KFP SDK version: 2.10.1
google_cloud_pipeline_components version: 2.19.0


### Configuration

In [3]:
import sys
from IPython.display import Markdown, display

PROJECT_ID="ai-hangsik"
LOCATION="us-central1"

# For only colab user, no need this process for Colab Enterprise in Vertex AI.
if "google.colab" in sys.modules:
    from google.colab import auth
    auth.authenticate_user(project_id=PROJECT_ID)

# set project.
!gcloud config set project {PROJECT_ID}

Updated property [core/project].


### Initialize Vertex AI

In [4]:
import json
from typing import NamedTuple, List

from google.cloud import aiplatform

from kfp import compiler, dsl
from kfp import client,compiler, dsl
from kfp.dsl import Artifact, Metrics, Dataset, Input, Model, Output, component

aiplatform.init(project=PROJECT_ID, location=LOCATION)

### Create a bucket for pipeline root to store artifacts

In [5]:
# Create a bucket.
BUCKET_URI = f"gs://mlops-poc-0303"
! gsutil mb -l {LOCATION} -p {PROJECT_ID} {BUCKET_URI}

Creating gs://mlops-poc-0303/...
ServiceException: 409 A Cloud Storage bucket named 'mlops-poc-0303' already exists.

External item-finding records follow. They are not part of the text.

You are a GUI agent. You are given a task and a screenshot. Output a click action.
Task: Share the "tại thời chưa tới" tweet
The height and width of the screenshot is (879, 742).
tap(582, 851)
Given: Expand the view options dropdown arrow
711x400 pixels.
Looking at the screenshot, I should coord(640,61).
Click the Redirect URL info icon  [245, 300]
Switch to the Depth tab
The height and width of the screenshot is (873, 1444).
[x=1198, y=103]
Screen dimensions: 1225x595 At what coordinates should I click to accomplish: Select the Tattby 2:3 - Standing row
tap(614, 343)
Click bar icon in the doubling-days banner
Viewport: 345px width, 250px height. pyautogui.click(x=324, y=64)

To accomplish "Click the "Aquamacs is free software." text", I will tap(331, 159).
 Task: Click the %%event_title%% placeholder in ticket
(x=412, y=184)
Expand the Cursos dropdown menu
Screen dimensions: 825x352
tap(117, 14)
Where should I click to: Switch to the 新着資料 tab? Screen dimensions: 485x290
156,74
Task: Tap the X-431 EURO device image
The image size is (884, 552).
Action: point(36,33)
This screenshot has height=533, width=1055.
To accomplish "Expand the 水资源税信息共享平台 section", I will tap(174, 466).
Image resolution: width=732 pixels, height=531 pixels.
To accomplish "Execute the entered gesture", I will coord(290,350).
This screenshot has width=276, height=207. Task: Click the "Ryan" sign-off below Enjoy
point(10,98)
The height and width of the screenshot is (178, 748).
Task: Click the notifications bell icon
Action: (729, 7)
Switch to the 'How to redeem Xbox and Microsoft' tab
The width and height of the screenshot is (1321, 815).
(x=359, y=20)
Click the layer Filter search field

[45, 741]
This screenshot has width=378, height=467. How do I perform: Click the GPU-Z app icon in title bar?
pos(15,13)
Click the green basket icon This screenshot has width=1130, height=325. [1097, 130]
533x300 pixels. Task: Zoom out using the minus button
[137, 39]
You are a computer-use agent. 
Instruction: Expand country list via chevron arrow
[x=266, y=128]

Try another name. Bucket names must be globally unique across all Google Cloud projects, including those outside of your organization.


In [6]:
PIPELINE_ROOT = f"{BUCKET_URI}/pipeline/iris/"

### Set access to the service account.

In [7]:
shell_output = ! gcloud projects describe  $PROJECT_ID
project_number = shell_output[-1].split(":")[1].strip().replace("'", "")

SERVICE_ACCOUNT = f"{project_number}-compute@developer.gserviceaccount.com"
print(f"SERVICE_ACCOUNT: {SERVICE_ACCOUNT}")

SERVICE_ACCOUNT: 721521243942-compute@developer.gserviceaccount.com


In [8]:
! gsutil iam ch serviceAccount:{SERVICE_ACCOUNT}:roles/storage.objectCreator $BUCKET_URI
! gsutil iam ch serviceAccount:{SERVICE_ACCOUNT}:roles/storage.objectViewer $BUCKET_URI
! gsutil iam ch serviceAccount:{SERVICE_ACCOUNT}:roles/storage.objectViewerroles/logging.logWriter

No changes made to gs://mlops-poc-0303/
No changes made to gs://mlops-poc-0303/


## Modules

### Component 1 : Template to create dataset. 
Generate a yaml file inclusing code to create dataset.

In [9]:
@dsl.component(base_image = "python:3.10",
               packages_to_install=['pandas'])

def create_dataset(
                data_args : dict,
                data_artifact : Output[Artifact],
                dataset: Output[Dataset]
):
        
    import pandas as pd
    import json
    import ast
    
    csv_url = data_args['csv_url']
    
    # convert str to list.
    col_names = ast.literal_eval(data_args['col_names'])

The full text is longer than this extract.